UKHSA failures ‘staggering’ with ‘weak financial controls’
By Jess Hacker
5 July 2023



The UK Health Security Agency (UKHSA) was set up with financial controls ‘so poor’ that it cannot establish if its transactions were applied to fulfil its purpose as laid out by Parliament.

This meant that the UKHSA’s £3.3bn worth of inventory transferred from NHS Test and Trace could not be verified by proper financial records.

A damning MP report also determined there is still no clear plan for a national emergency stockpile for future pandemics, nor any adequate control over existing PPE stock.

MPs sitting on the Public Accounts Committee (PAC) have today (5 July) said the failures are ‘staggering’ and its lack of pandemic planning is ‘utterly inexcusable’.

In its new report, the PAC found that the UKHSA’s poor financial processes meant the organisation could not prepare any auditable accounts for the 2021-22 financial year – the year in which it was set up – and that improving them would require DHSC’s oversight.

Other major failings include appointing a chief executive with no previous technical experience in elements of running a complex organisation, and the organisation running without a budget from the DHSC.

The DHSC has also come under fire from MPs for lacking any clear stockpile of PPE, vaccines and medicines for a future pandemic.

Dame Meg Hillier MP, Chair of the Committee, said: ‘The UKHSA was set up with great fanfare in 2021, and rightly so given the significance of its role in leading protection against threats to our nation’s health.

Saved data entries:
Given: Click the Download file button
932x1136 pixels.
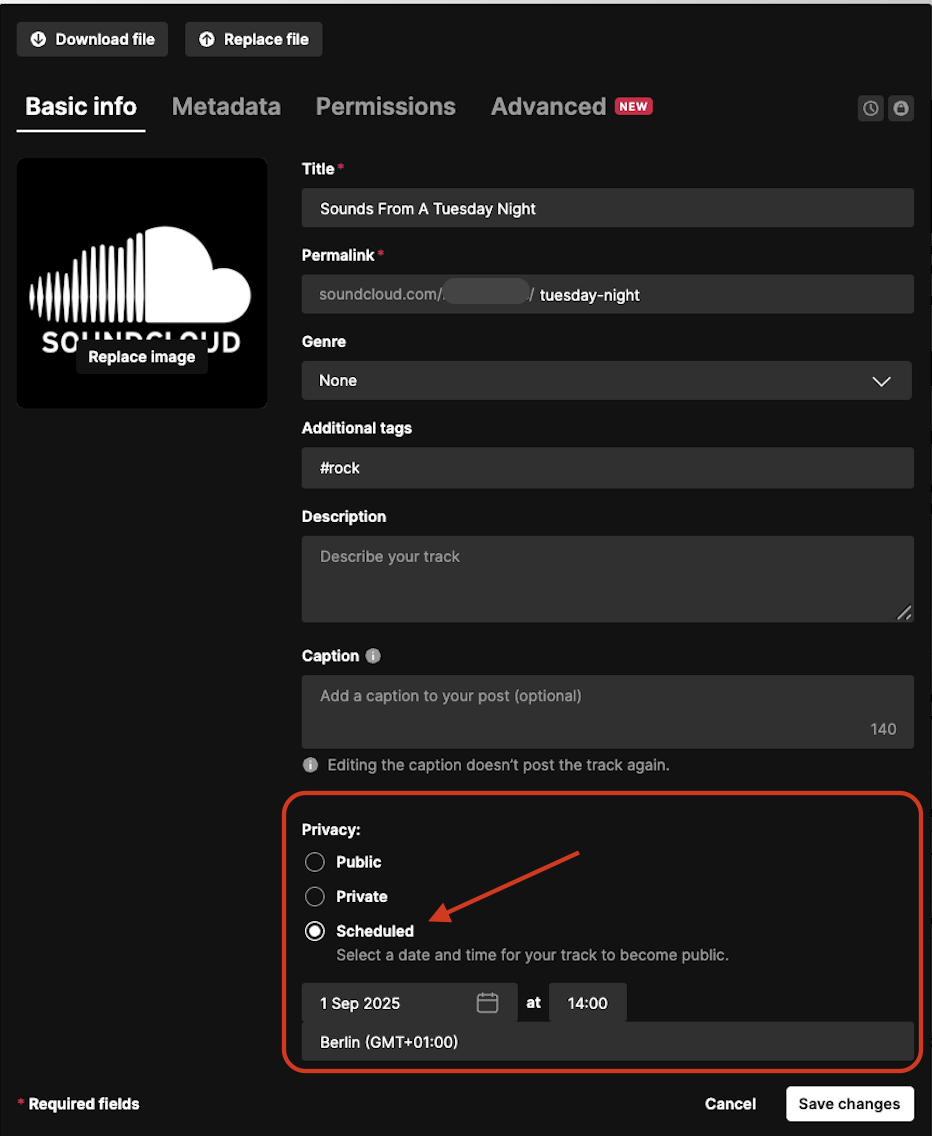Looking at the screenshot, I should [93, 40].
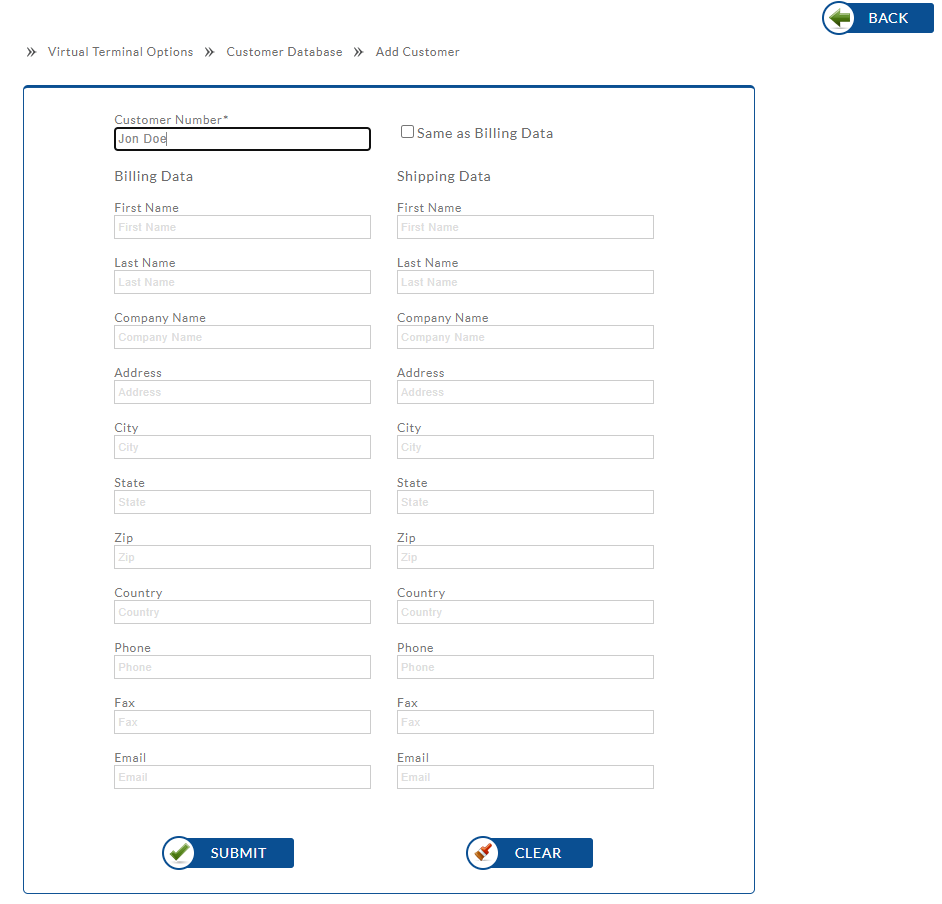This screenshot has width=942, height=904.
Task: Go to Customer Database breadcrumb
Action: 284,52
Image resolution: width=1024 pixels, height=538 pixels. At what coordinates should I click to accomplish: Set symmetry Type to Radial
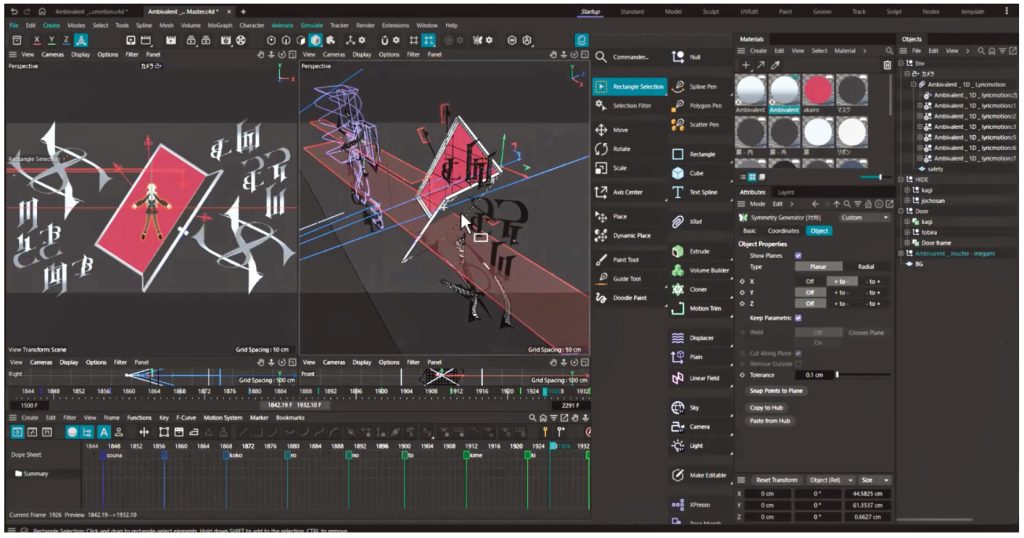click(x=865, y=267)
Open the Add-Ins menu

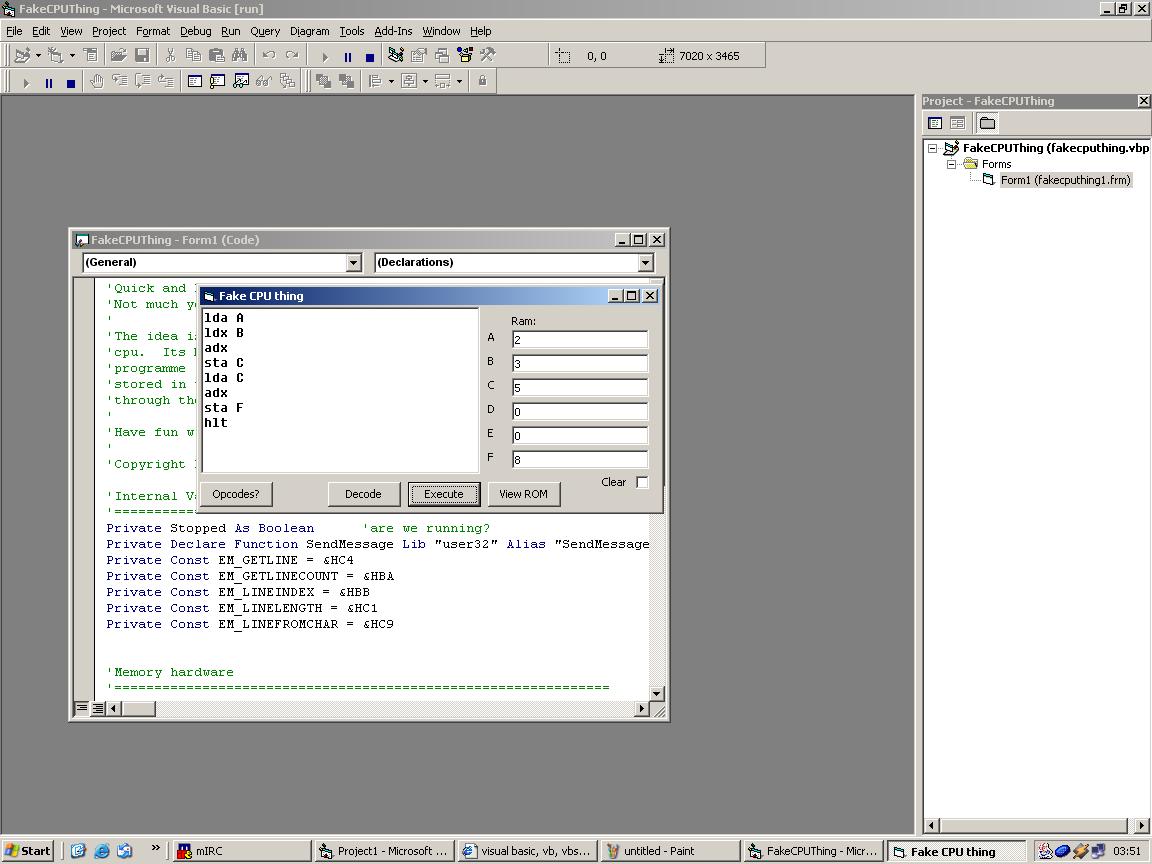[393, 31]
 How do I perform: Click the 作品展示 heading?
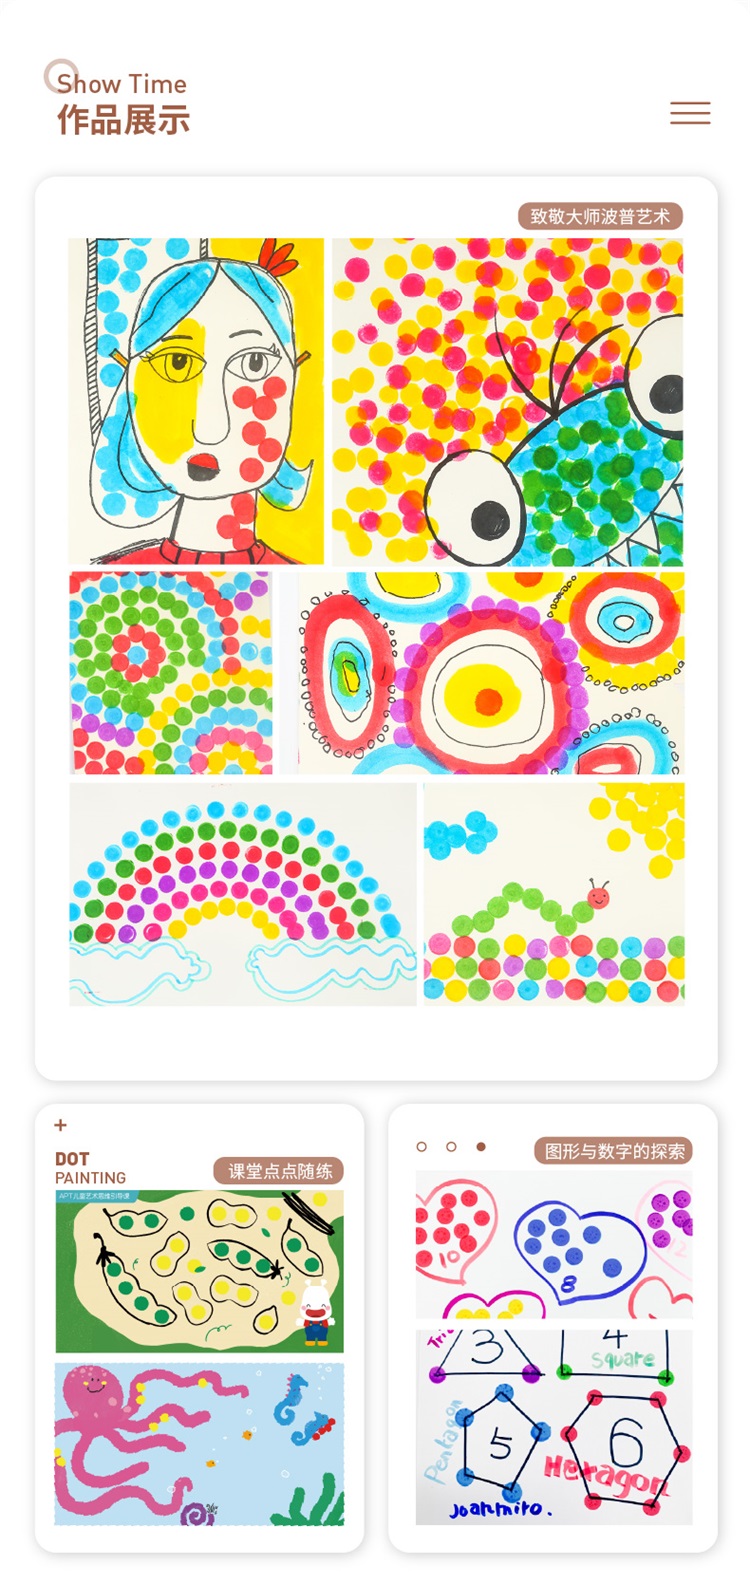point(123,120)
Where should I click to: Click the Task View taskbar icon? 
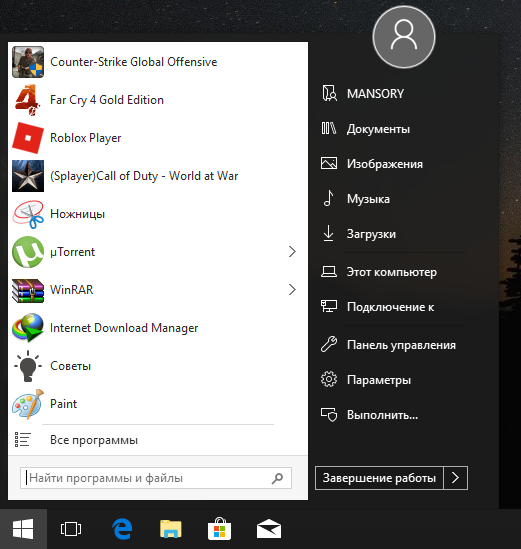pos(71,529)
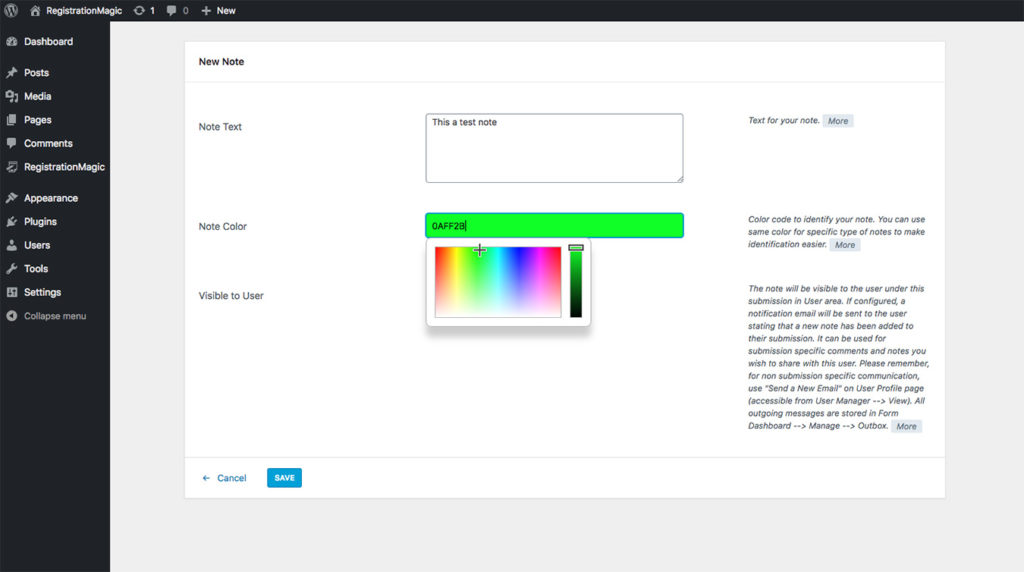Select the Plugins icon in sidebar
The width and height of the screenshot is (1024, 572).
(x=12, y=222)
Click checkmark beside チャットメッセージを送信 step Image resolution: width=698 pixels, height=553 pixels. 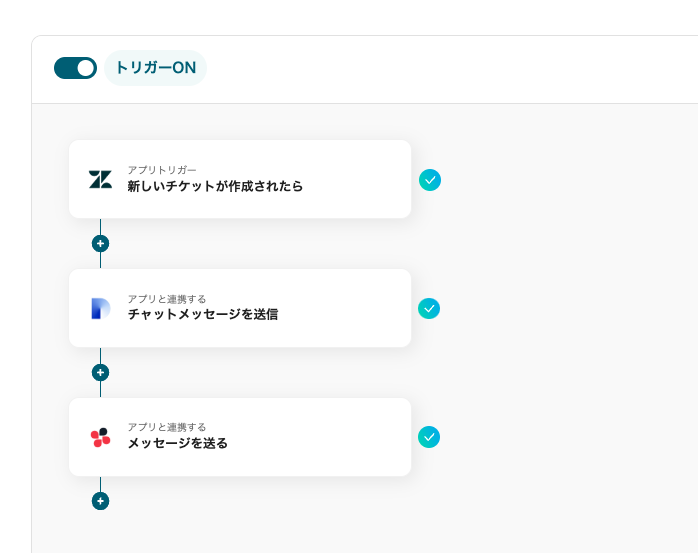point(429,308)
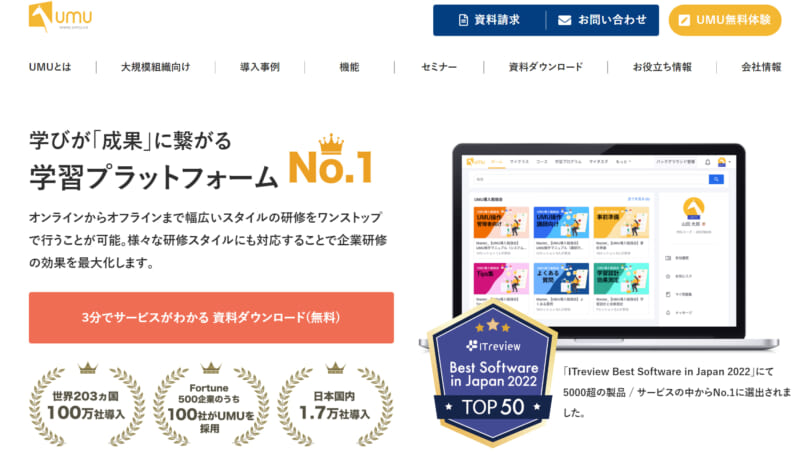Click the gold crown above No.1

331,144
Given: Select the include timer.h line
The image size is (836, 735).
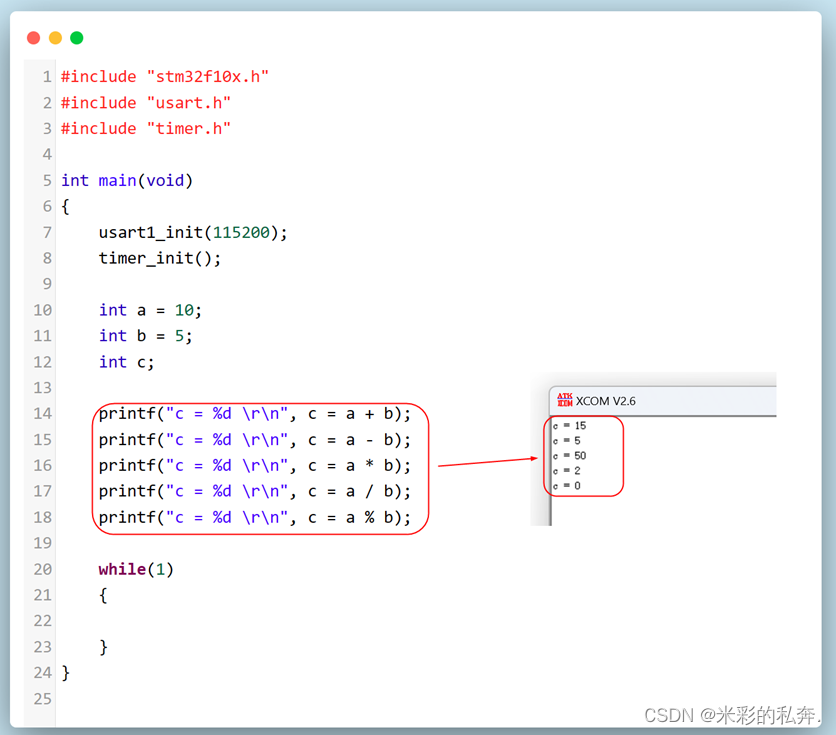Looking at the screenshot, I should coord(146,128).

-- INSTRUCTIONS --
**a.** Please set down the UKHSA article word for word, from "In its new report, the" to "require DHSC’s oversight.".
**b.** According to the UKHSA article, what value of inventory transferred from NHS Test and Trace could not be verified by proper financial records?
Rely on the UKHSA article alone.

-- EXERCISE SOLUTIONS --
**a.**
In its new report, the PAC found that the UKHSA’s poor financial processes meant the organisation could not prepare any auditable accounts for the 2021-22 financial year – the year in which it was set up – and that improving them would require DHSC’s oversight.

**b.** £3.3bn worth of inventory.